What to work on — Reproduce every line of the rows below word for word, omitting the pictures from your answer.
— Begin Recorded data —
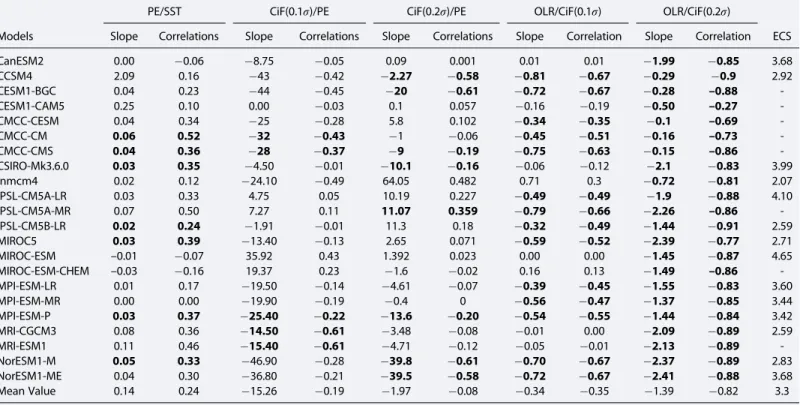Select the MRI-CGCM3 row label
Viewport: 800px width, 405px height.
coord(28,331)
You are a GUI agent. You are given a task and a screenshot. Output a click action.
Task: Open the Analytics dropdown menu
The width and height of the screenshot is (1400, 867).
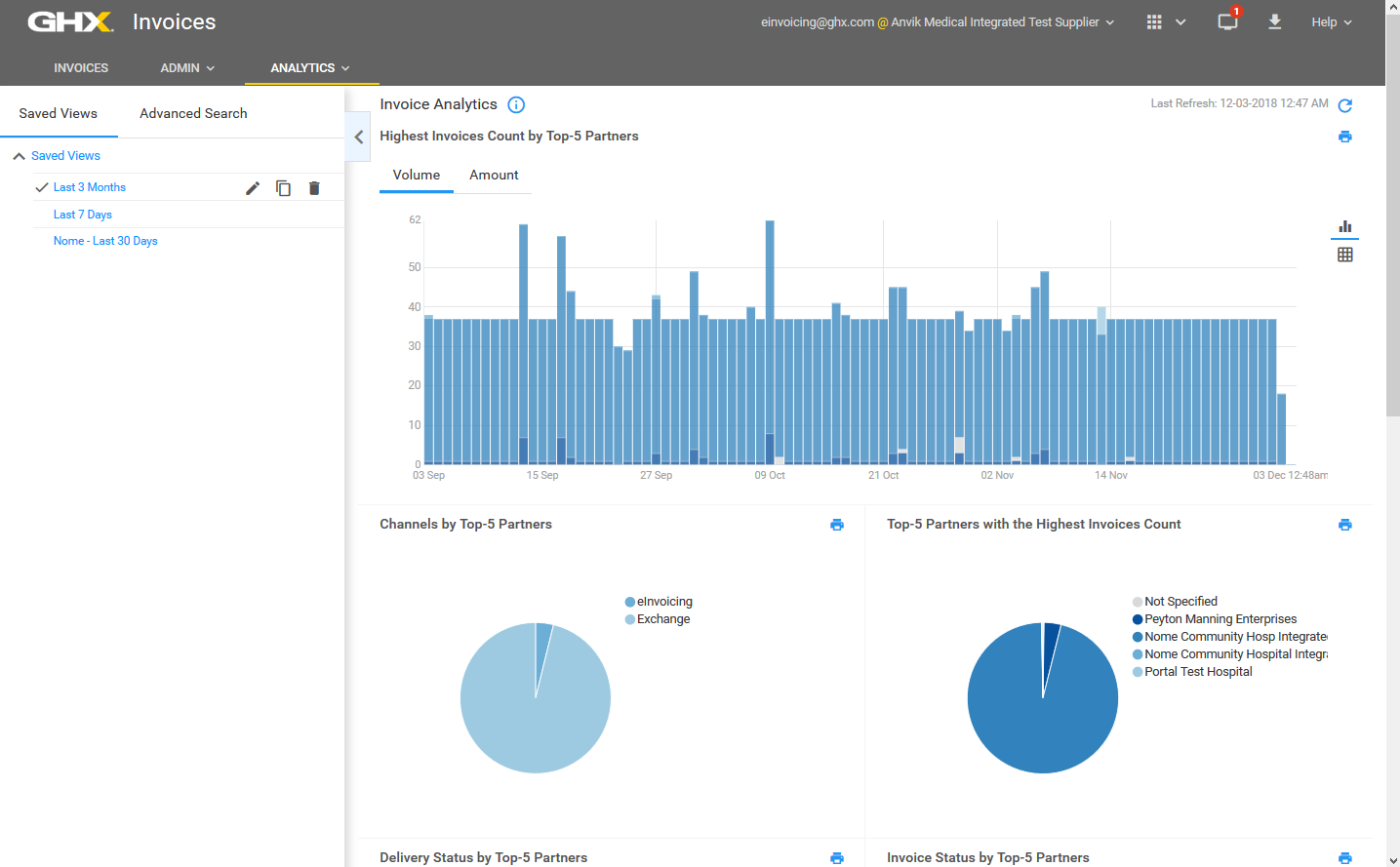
— End Recorded data —
Answer to this exercise —
Select the MRI-CGCM3 row label
Viewport: 800px width, 405px height.
coord(28,331)
You are a GUI agent. You are given a task and a screenshot. Output a click action.
Task: Open the Analytics dropdown menu
The width and height of the screenshot is (1400, 867).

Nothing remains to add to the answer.